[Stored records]
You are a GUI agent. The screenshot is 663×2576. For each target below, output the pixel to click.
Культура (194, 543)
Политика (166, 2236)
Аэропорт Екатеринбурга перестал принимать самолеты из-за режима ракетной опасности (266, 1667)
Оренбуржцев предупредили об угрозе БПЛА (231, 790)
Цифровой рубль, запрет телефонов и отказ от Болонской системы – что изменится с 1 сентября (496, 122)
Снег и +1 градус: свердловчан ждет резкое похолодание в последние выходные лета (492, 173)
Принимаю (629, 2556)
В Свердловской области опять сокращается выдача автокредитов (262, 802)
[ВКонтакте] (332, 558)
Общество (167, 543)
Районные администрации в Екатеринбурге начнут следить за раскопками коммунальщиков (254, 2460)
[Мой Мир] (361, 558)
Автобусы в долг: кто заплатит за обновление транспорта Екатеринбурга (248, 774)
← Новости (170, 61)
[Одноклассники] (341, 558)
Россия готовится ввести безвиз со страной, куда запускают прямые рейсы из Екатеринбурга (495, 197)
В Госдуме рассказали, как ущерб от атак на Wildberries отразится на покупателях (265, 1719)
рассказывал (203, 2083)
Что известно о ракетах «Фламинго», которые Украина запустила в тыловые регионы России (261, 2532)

#### Exercise aim
Copy every line in the entries above that has the string "Екатеринбурга" in it.

#### Answer to this problem
Аэропорт Екатеринбурга перестал принимать самолеты из-за режима ракетной опасности (266, 1667)
Автобусы в долг: кто заплатит за обновление транспорта Екатеринбурга (248, 774)
Россия готовится ввести безвиз со страной, куда запускают прямые рейсы из Екатеринбурга (495, 197)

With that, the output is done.